(Beginning of Records for the task)
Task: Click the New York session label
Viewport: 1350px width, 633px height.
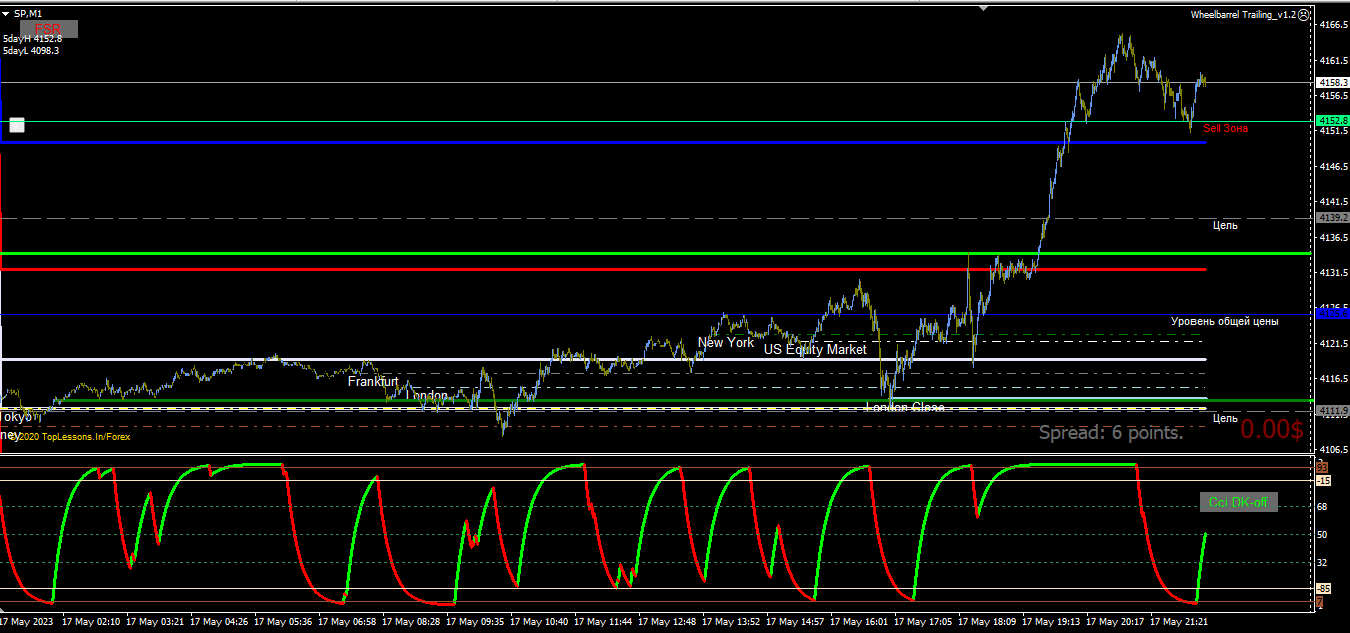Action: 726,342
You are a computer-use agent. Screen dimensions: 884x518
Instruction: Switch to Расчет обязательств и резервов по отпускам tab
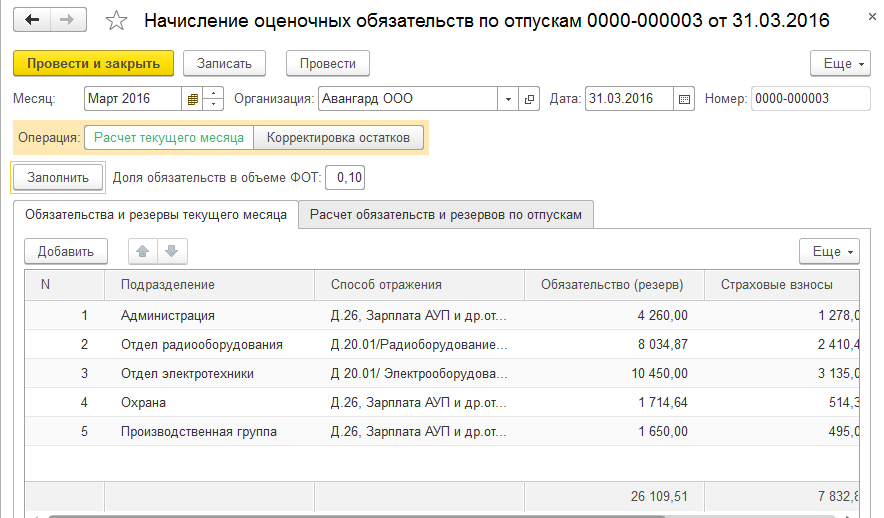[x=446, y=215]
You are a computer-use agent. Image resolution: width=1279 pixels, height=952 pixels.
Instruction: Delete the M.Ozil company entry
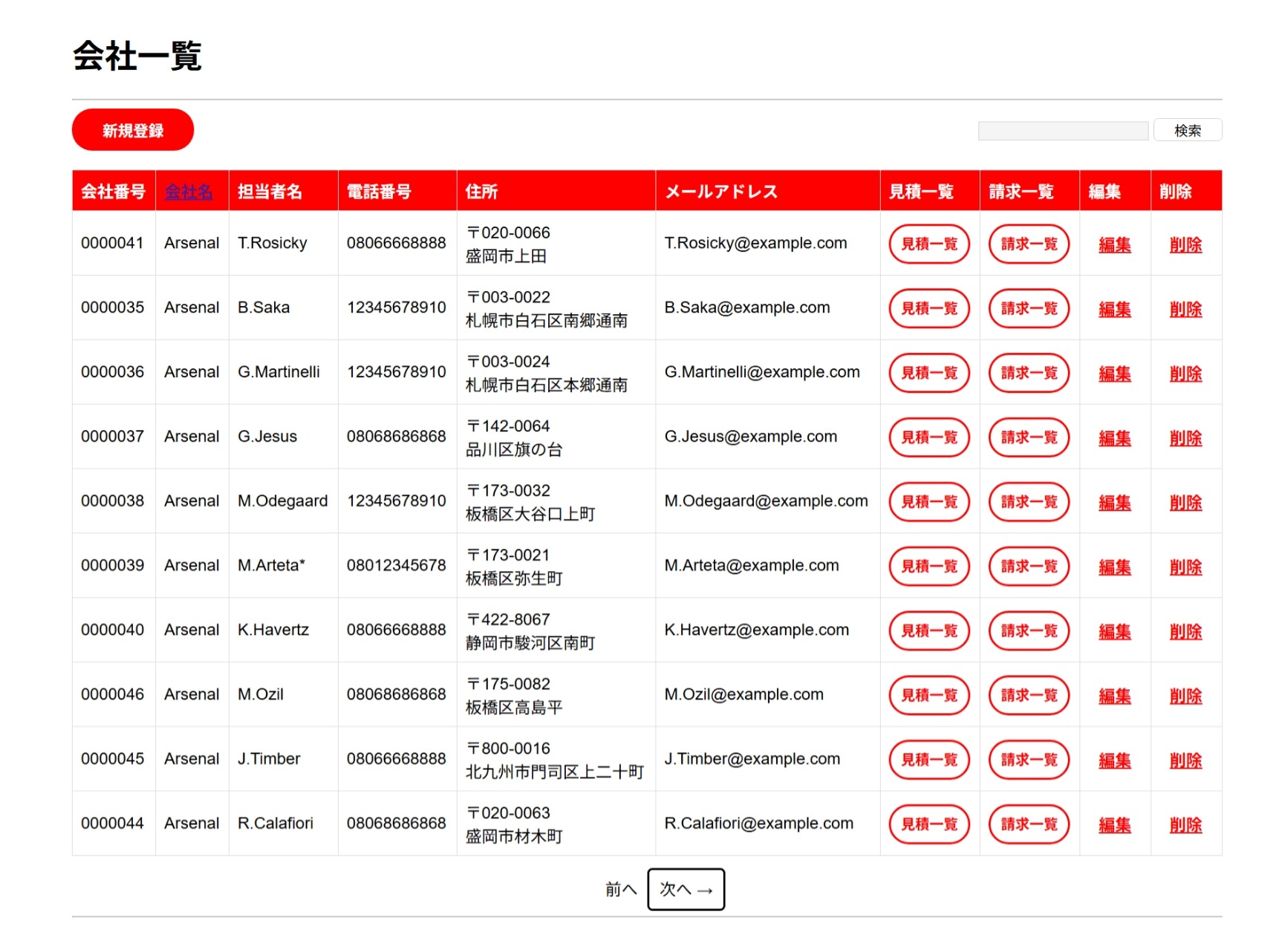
(End of Records for the task)
Skip the pictures. Please copy exactly the lines from the one with "You are a computer-use agent. Image" through the final line of the material above, both ends included.

You are a computer-use agent. Image resolution: width=1279 pixels, height=952 pixels.
Instruction: Delete the M.Ozil company entry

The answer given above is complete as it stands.